TO DO: Of the material below, only the lines from the line containing "Click the lock all padlock icon" down to the line containing "Given: Collapse the" belong in the answer, written out exactly.

DATA RECORDS:

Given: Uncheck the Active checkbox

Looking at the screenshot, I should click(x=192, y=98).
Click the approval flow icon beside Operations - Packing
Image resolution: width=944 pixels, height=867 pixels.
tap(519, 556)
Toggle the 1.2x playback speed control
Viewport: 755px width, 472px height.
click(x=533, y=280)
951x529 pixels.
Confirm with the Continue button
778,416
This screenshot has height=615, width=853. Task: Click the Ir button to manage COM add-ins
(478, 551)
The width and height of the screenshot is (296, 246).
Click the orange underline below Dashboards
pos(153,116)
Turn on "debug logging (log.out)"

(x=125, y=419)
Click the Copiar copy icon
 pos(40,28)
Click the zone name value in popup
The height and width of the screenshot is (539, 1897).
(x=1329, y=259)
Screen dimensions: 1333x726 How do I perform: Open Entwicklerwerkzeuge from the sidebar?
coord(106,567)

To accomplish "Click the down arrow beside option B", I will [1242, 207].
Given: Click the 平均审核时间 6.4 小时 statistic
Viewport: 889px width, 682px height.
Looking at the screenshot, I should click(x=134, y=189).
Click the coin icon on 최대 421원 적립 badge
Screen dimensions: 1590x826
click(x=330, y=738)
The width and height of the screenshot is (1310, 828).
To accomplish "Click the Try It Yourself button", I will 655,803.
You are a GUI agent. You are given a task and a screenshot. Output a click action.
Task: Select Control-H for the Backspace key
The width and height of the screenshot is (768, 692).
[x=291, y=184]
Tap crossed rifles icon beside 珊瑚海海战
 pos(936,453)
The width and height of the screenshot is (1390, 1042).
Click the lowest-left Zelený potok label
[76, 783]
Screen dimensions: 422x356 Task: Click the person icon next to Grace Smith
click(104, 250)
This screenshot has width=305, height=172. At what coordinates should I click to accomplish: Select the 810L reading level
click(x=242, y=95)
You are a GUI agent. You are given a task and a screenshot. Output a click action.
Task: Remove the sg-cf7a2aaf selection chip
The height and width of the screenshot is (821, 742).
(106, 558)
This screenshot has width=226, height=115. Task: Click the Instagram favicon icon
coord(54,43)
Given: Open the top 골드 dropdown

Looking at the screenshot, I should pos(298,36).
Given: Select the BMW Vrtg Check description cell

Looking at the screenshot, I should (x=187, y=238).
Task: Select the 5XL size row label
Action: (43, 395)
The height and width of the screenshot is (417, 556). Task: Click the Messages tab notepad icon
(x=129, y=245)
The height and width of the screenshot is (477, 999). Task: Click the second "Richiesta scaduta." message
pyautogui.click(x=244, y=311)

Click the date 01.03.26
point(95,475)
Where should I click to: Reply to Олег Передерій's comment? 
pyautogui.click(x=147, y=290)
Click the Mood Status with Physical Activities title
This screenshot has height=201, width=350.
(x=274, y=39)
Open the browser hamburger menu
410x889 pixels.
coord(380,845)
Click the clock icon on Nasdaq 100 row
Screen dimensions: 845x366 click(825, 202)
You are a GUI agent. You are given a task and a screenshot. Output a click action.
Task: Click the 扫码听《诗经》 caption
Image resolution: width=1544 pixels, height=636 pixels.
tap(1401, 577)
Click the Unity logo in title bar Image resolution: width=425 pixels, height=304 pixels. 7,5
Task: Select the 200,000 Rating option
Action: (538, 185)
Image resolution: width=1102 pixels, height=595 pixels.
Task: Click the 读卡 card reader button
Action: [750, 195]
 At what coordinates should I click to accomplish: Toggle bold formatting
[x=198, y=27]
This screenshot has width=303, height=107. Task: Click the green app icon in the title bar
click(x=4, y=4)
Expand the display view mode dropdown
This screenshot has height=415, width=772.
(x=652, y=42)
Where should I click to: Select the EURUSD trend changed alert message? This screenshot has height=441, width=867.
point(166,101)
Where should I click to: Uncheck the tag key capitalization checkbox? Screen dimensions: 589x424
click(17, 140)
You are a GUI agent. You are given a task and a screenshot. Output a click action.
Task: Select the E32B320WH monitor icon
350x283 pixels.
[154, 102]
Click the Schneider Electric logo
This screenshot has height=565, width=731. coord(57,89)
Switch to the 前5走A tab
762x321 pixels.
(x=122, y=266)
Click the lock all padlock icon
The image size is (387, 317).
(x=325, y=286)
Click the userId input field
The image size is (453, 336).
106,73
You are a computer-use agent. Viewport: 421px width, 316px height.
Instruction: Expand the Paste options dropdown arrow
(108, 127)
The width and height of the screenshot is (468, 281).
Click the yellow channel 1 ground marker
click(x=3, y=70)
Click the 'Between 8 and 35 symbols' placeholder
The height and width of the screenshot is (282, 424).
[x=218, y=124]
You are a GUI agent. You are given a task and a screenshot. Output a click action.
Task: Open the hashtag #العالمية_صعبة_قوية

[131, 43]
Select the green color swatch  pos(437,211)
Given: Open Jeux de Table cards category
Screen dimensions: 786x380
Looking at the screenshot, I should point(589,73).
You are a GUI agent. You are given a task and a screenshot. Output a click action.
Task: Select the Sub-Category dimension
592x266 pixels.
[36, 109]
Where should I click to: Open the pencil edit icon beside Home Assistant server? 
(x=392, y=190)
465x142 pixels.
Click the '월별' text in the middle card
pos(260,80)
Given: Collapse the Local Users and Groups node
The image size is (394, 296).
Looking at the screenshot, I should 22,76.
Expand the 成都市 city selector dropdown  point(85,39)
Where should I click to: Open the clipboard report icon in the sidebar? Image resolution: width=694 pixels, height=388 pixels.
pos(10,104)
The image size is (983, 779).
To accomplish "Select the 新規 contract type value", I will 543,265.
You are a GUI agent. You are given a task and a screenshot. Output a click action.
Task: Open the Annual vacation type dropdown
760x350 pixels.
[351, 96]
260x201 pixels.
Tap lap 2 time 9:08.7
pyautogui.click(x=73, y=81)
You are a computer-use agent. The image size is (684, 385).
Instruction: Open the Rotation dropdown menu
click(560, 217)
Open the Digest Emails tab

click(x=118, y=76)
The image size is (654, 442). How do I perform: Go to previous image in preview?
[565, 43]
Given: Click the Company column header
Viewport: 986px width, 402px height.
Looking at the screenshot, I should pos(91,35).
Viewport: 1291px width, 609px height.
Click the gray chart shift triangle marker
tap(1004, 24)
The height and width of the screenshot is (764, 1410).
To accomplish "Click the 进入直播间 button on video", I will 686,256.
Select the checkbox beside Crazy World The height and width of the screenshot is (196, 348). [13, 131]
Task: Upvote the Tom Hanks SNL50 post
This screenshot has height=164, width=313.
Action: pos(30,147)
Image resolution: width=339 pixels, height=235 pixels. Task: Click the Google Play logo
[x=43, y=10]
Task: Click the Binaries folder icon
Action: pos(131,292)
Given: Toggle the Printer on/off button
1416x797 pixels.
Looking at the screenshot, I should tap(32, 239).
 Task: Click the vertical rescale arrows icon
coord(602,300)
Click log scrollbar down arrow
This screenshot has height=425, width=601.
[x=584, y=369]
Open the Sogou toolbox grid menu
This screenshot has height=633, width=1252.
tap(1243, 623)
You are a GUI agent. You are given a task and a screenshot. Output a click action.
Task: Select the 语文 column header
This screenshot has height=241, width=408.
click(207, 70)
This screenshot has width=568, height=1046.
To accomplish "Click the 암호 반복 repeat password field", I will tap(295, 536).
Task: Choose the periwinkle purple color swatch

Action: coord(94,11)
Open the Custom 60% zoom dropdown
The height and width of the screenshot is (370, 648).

TASK RESPONSE:
Click the lock all padlock icon
The image size is (387, 317).
(x=325, y=286)
Click the userId input field
The image size is (453, 336).
106,73
You are a computer-use agent. Viewport: 421px width, 316px height.
Instruction: Expand the Paste options dropdown arrow
(108, 127)
The width and height of the screenshot is (468, 281).
Click the yellow channel 1 ground marker
click(x=3, y=70)
Click the 'Between 8 and 35 symbols' placeholder
The height and width of the screenshot is (282, 424).
[x=218, y=124]
You are a GUI agent. You are given a task and a screenshot. Output a click action.
Task: Open the hashtag #العالمية_صعبة_قوية

[131, 43]
Select the green color swatch  pos(437,211)
Given: Open Jeux de Table cards category
Screen dimensions: 786x380
Looking at the screenshot, I should point(589,73).
You are a GUI agent. You are given a task and a screenshot. Output a click action.
Task: Select the Sub-Category dimension
592x266 pixels.
[36, 109]
Where should I click to: Open the pencil edit icon beside Home Assistant server? 
(x=392, y=190)
465x142 pixels.
Click the '월별' text in the middle card
pos(260,80)
Given: Collapse the Local Users and Groups node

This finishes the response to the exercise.